The trailers are plumbed with pressurization lines so that the driver can fully unload without climbing to the top of the tank. A fall protection cable is provided at the spill dam. “These specifications will be our future model for all our stainless steel tankers,” notes Bennett.
BCS has one Tankcon fiberglass reinforced plastic (FRP) tank trailer in the fleet. The DOT412 trailer has a 5,400-gallon tank with an air-driven top-mounted emergency valve. The unit is fully plumbed with air pressurization lines to the tank trailer and to the outlet manifolds to assist the driver in multiple stop deliveries. Currently the FRP tank trailer is in dedicated bleach service.
Miller and her managers say they believe the FRP tank trailer is the future for specialty tankers for the acid and bleach industry. “The ability to properly clean in order to switch products is essential to our business,” she says. “The FRP style tanker will be BCS's choice in the future for acid and bleach service.”
BCS has two Polar rubberlined tank trailers in the fleet. They are 5,000-gallon chlorobutyl-lined tanks with air actuated bottom-mounted emergency valves. These tank trailers are dedicated to hydrochloric acid and bleach service.
Tank trailer repair
Tank trailer maintenance and repair is out-sourced to various repair facilities where the vehicles are based in Arizona, California, Nevada, and Utah. Although Las Vegas is the central location for the company, vehicles in other sectors operate from leased parking areas such as tank wash racks.
To coordinate the operation, dispatch stays in touch with drivers via MotoroRazr cell phones from Motorola. The carrier has special long-range antennas installed on the trucks for added ease of communication. Other fleet management aids include a ProMiles software program for calculating mileage, a driver log management program from J J Keller, and QuickBooks accounting software.
BCS designed a bill of lading that indicates a shipment has been properly loaded and seals and placards attached.
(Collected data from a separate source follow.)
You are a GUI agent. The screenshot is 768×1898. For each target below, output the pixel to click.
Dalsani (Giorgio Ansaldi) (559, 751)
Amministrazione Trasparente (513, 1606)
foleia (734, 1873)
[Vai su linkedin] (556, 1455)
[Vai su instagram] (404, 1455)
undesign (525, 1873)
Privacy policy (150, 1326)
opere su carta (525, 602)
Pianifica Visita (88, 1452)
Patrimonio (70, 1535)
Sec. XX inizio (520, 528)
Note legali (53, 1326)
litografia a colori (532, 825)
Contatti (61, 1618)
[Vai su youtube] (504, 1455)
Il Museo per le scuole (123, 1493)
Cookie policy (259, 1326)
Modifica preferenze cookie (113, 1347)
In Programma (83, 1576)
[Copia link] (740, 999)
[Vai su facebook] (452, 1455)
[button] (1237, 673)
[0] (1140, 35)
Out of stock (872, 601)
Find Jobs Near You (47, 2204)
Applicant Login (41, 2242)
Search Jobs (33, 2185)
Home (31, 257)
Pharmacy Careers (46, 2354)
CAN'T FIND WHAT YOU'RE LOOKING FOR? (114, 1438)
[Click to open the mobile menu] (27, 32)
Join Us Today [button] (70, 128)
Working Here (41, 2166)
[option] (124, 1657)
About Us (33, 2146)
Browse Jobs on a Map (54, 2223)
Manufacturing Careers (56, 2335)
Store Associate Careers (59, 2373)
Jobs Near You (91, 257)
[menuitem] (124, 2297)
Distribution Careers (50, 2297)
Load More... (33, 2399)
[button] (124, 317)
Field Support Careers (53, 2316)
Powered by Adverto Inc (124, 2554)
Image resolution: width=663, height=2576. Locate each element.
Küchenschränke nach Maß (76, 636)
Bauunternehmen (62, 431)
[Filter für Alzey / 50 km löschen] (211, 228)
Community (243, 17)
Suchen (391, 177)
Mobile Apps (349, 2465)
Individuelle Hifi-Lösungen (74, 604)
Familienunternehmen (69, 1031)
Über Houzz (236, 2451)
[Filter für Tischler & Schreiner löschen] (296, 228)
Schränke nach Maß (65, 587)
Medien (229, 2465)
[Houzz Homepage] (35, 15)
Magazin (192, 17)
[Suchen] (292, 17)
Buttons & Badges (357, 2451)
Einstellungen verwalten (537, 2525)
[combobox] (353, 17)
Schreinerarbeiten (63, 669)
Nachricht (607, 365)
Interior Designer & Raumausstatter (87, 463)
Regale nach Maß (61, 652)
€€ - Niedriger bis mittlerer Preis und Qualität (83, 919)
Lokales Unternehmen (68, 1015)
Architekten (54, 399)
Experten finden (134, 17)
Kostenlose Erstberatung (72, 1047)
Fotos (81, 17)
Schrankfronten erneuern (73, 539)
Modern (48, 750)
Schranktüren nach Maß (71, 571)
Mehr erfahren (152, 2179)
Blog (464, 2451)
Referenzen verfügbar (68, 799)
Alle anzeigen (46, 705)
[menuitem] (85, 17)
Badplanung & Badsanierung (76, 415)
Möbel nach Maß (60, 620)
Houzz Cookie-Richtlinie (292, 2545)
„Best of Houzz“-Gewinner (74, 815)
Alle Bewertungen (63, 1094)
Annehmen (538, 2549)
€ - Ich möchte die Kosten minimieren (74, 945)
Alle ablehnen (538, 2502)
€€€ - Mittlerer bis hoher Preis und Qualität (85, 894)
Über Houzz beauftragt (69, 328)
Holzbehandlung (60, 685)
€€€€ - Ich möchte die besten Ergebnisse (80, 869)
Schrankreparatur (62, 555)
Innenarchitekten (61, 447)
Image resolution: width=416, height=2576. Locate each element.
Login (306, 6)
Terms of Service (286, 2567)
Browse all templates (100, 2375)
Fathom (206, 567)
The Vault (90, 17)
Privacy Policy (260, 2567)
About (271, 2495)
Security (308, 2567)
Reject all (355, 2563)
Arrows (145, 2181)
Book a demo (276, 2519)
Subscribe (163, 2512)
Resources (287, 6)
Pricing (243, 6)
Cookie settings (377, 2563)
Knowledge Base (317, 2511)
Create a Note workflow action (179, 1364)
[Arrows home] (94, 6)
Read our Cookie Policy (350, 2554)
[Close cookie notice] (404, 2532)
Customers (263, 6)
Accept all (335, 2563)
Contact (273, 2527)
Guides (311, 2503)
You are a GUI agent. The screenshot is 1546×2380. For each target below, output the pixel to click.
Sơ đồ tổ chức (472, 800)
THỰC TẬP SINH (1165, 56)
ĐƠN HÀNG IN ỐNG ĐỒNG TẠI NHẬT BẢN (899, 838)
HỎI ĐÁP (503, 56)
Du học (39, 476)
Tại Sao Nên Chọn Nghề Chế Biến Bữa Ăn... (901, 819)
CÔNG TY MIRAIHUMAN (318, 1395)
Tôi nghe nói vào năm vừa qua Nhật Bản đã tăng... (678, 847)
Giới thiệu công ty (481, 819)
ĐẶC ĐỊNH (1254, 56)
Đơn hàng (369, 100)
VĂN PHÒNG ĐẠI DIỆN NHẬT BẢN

A signature from the shipper verifies the information. “This has really paid off for us,” says Miller. “We know that when we leave the loading rack, the load is secure and the appropriate placards are in place.”
Another security element calls for specifying password-protected codes to start the truck engines. “We just had concerns about security and protecting the products we haul,” says Miller. “With this system, only the drivers and the dispatchers know the codes.”
Many shippers require driver training on site as well as identification badges. BCS training includes company policies, Department of Transportation regulations, defensive driving, and hazardous materials handling. Emphasis is placed on the use of personal protective equipment, including full-face respirators. Bennett, Warrilow, and Tina Mettke, safety and dispatch department, are all qualified training instructors.
Driver applicants must have two years of tank experience and hold a hazardous materials endorsement on their commercial driver license in order to be considered for a position.
The current driver hours-of-service rules have complicated the company's operations, because waiting and loading some products may require up to 12 hours, she says. Driving time also is used up with drivers testing product, handling material safety data sheet information, time spent for tank cleaning, and delays in traffic. “Tank cleaning is required after just about every load,” Miller says.
Despite the challenges, the future looks bright for BCS. Miller says plans call for enlarging the fleet in order to keep up with customer demand.
“We expect to buy more tank trailers in 2008,” she says. “As for now, I think we need to stay pretty much the same size company as we are now. I don't want to grow too fast.”